*** Opening Input material ***

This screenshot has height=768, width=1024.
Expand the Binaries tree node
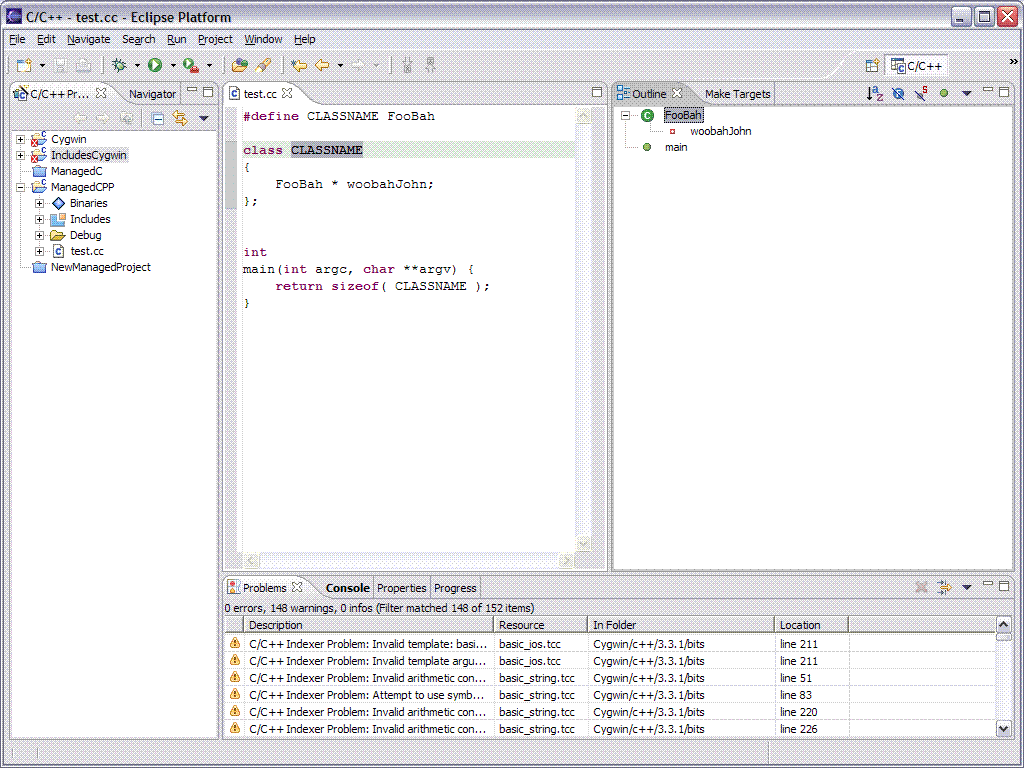pyautogui.click(x=40, y=203)
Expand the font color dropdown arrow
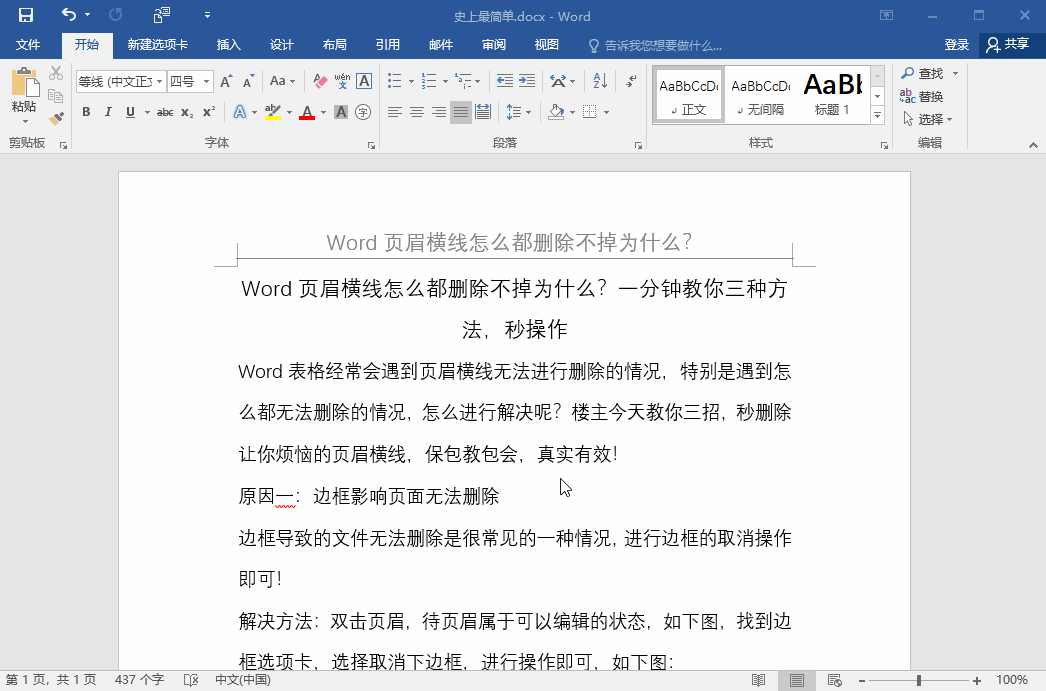 (323, 111)
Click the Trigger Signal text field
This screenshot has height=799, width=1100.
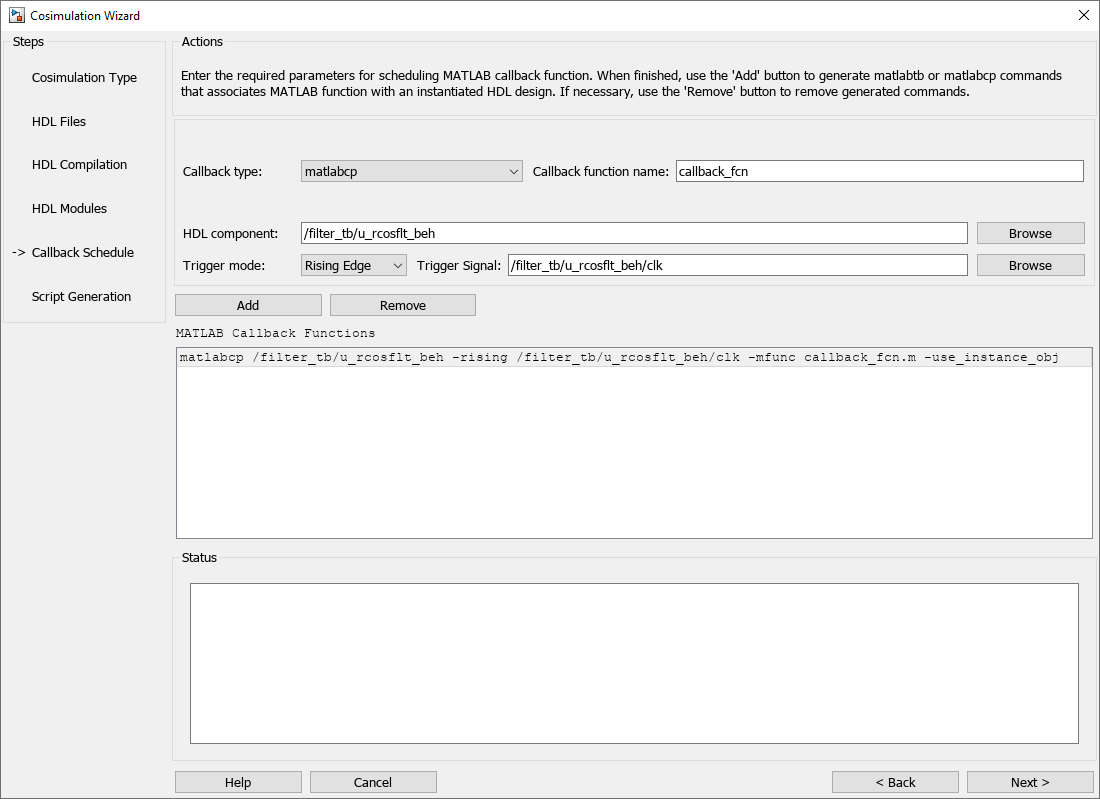point(737,265)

*** Closing Input material ***

What to work on
Return all the records above exactly, pictures omitted.

Solution below
This screenshot has height=768, width=1024.
Expand the Binaries tree node
pyautogui.click(x=40, y=203)
Expand the font color dropdown arrow
 (323, 111)
Click the Trigger Signal text field
This screenshot has height=799, width=1100.
point(737,265)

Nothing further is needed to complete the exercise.